### INPUT RECORDS
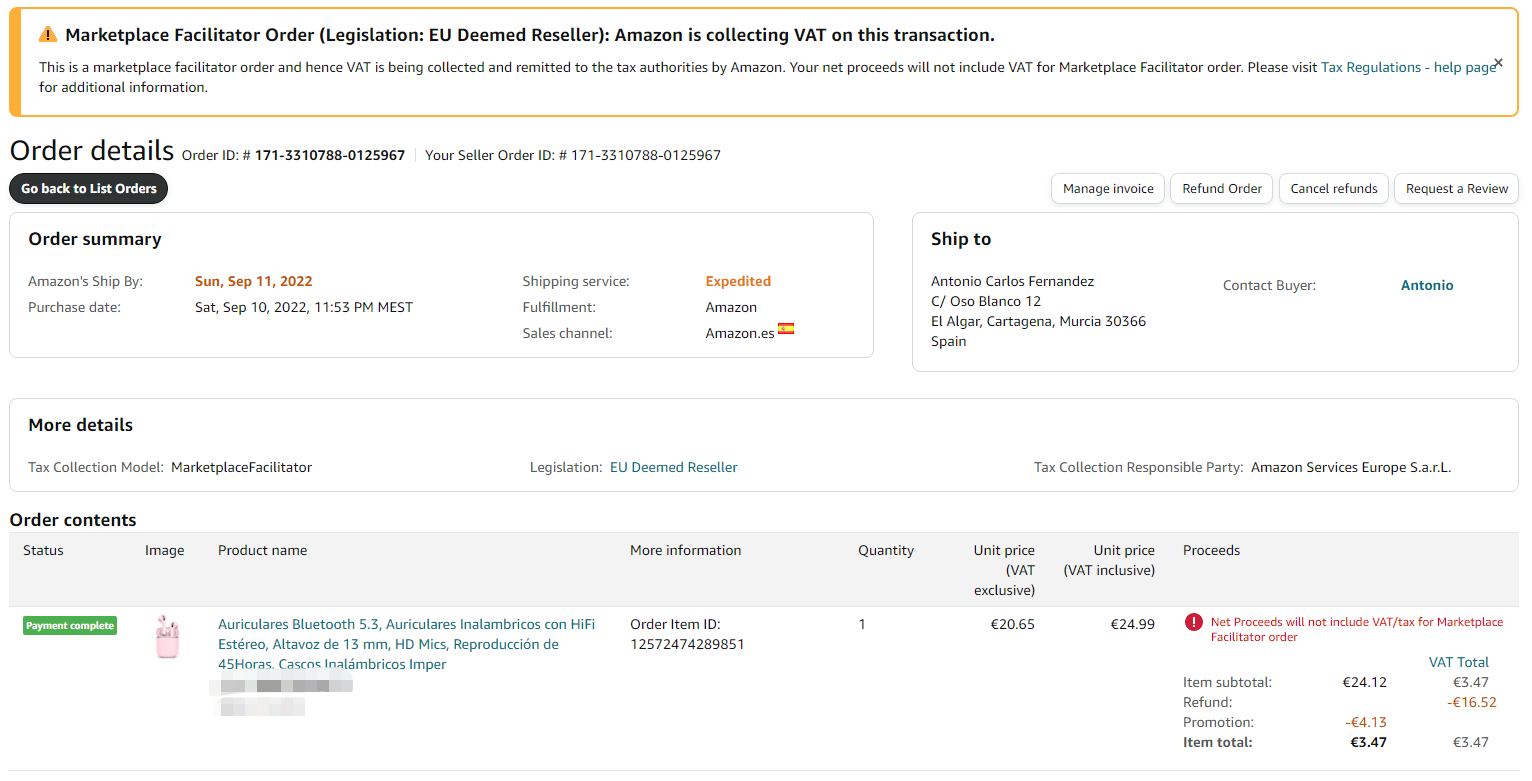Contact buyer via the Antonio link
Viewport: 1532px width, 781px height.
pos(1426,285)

---

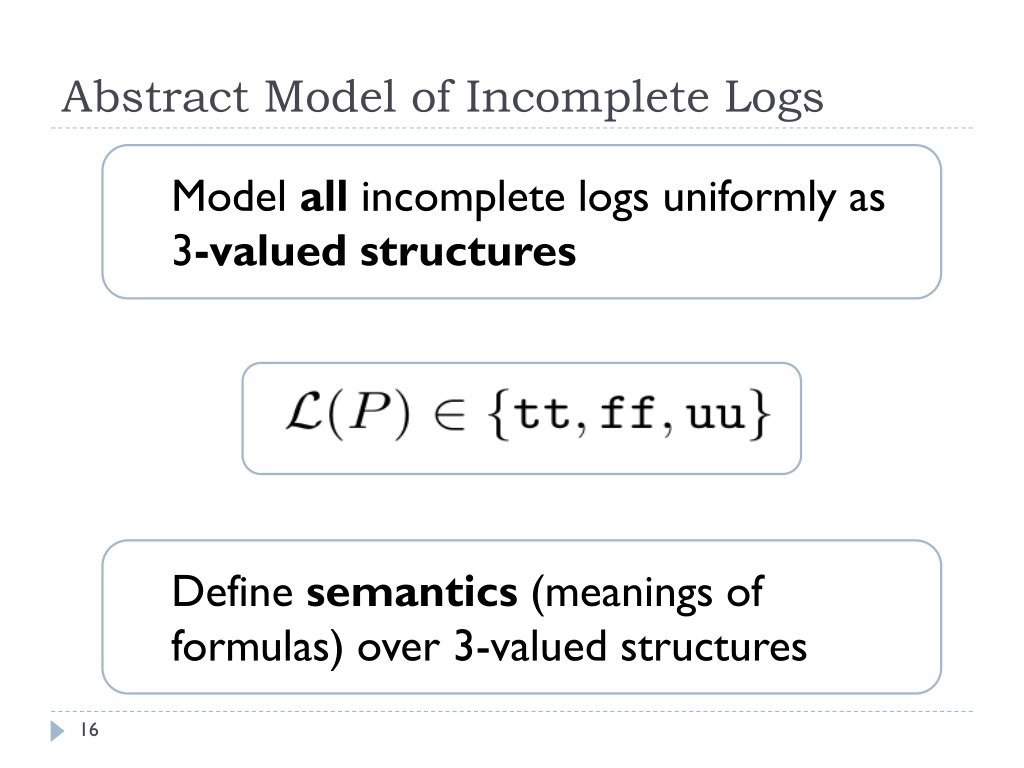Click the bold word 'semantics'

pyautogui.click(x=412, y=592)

* * *

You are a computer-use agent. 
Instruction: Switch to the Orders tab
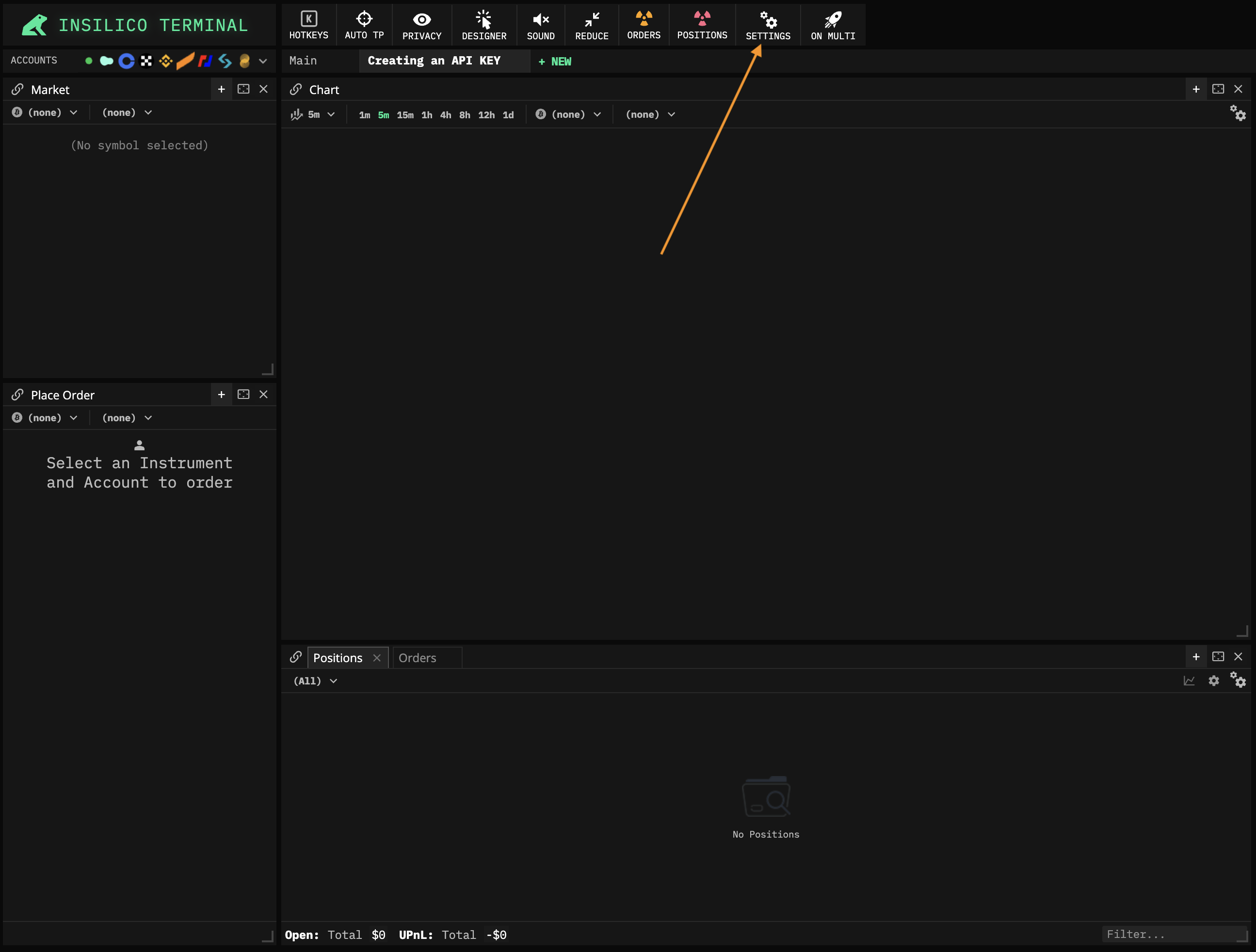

### SHORT EXERCISE
Copy out the items beginning at the line that contains "Click the bold word 'semantics'" and ending after the line that contains "pyautogui.click(x=412, y=592)". Leave the pictures out.

### WRITTEN ANSWER
Click the bold word 'semantics'

pyautogui.click(x=412, y=592)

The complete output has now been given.